Waarde assurantieportefeuilles op hoogste niveau, wel kantelpunten in beeld
De waarde die de markt toekent aan assurantieportefeuilles, bevindt zich op dit moment op het hoogste niveau sinds 20 jaar geleden toen gestart werd met deze meting. Wel zijn er dit jaar een aantal kantelpunten in beeld die een indicatie kunnen zijn voor een afvlakking van de waardegroei van financieel advieskantoren.
Jaarlijks onderzoekBureau DFO voert jaarlijks onderzoek uit naar de waardeontwikkeling van assurantieportefeuilles. Het onderzoek vindt al sinds 2004 plaats waardoor de verkregen data ook in een historisch perspectief kunnen worden geplaatst. Naast een kwantitatief onderzoek maakt een verslag van 15 interviews met professionals die direct betrokken zijn bij koop- en verkoop van financieel advieskantoren deel uit van het rapport dat vanaf deze week beschikbaar is gekomen.
Enkele kwantitatieve uitkomsten
Enkele van de kwantitatieve uitkomsten van het onderzoek zijn:
- Voor een portefeuille zoals die in de afgelopen 20 jaar ongewijzigd is voorgelegd wordt op dit moment de hoogste waarde in de afgelopen periode toegekend.

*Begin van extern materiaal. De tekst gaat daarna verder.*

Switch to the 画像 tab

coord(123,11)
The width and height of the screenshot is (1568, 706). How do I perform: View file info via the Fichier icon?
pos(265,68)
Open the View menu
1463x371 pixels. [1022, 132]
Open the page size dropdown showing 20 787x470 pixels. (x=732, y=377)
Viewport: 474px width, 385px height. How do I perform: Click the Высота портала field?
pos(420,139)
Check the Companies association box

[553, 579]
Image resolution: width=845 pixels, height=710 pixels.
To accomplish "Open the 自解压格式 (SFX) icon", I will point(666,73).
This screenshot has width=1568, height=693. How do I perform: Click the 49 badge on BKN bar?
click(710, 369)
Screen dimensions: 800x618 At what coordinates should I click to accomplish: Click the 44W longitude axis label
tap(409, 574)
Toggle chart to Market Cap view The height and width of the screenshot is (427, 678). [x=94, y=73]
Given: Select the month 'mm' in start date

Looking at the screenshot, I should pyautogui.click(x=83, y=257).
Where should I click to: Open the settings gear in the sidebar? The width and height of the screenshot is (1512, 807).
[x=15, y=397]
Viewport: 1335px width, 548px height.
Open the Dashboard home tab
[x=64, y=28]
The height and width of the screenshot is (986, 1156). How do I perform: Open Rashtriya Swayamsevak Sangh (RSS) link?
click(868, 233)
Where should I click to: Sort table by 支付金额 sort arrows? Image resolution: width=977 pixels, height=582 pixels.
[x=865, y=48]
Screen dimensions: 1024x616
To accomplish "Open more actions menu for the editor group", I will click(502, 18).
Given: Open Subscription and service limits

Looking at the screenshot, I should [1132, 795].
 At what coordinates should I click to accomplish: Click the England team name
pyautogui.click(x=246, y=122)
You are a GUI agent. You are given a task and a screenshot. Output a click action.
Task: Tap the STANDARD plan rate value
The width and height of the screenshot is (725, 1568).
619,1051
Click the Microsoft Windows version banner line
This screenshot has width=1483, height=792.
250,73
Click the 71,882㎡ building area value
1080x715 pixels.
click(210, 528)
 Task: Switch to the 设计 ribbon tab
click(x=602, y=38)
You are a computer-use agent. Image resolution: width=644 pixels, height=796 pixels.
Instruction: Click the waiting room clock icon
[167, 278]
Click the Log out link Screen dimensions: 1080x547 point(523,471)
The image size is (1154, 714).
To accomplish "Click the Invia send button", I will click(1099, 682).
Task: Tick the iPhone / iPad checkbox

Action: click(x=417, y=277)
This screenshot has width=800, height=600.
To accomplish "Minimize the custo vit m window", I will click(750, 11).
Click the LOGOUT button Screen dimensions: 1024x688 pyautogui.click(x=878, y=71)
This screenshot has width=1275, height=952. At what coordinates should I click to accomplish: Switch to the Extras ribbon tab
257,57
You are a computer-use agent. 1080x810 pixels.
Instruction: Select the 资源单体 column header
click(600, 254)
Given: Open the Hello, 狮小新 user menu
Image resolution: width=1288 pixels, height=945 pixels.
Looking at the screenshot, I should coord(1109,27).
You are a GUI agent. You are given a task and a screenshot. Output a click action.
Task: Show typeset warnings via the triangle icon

- De markt ervaart dat er nog steeds meer vraag dan aanbod is naar portefeuilles, maar dit beeld verandert wel naar een situatie van meer evenwicht.
- Schadeverzekeringen zijn de drijvende kracht achter de vraag naar portefeuilles. De vraag naar portefeuilles met Hypotheken en abonnementen is substantieel lager en gaat dus ook gepaard met een lagere waardering hiervoor.
- Er is een sterke voorkeur portefeuilles te verkopen aan een lokale/regionale collega. In de praktijk blijkt uiteindelijk de hoogte van de koopprijs in de meeste gevallen bepalend voor de vraag met welke koper de verkoper de transactie aangaat.
Focus op doorlopende inkomsten
Jurjen Oosterbaan Martinius, directeur Bureau DFO: “Ook dit jaar is weer te zien dat niet alleen de waardebepaling, maar ook de interesse in portefeuilles in sterke mate is gebaseerd op schadeverzekeringen. De verklaring hiervoor is vooral gelegen in het feit dat bij schadeverzekeringen sprake is van doorlopende vergoeding en deze na verwerving kunnen worden ondergebracht in een volmacht. Opvallend is dat bedrijfsactiviteiten met een eenmalige vergoeding zoals bij hypotheken en
(jaar-)abonnementen substantieel lager worden gewaardeerd. Tegelijkertijd is het opmerkelijk, dat vrijwel alle nieuwe activiteiten die door financieel advieskantoren worden ontwikkeld zijn gebaseerd op eenmalige vergoedingen. De verhouding bij veel kantoren tussen doorlopende inkomsten en eenmalige inkomsten zal in de komende jaren daardoor gaan verschuiven. De markt zal uiteindelijk moeten bepalen of de doorlopende inkomsten wellicht te hoog of de eenmalige inkomsten juist te laag worden gewaardeerd”.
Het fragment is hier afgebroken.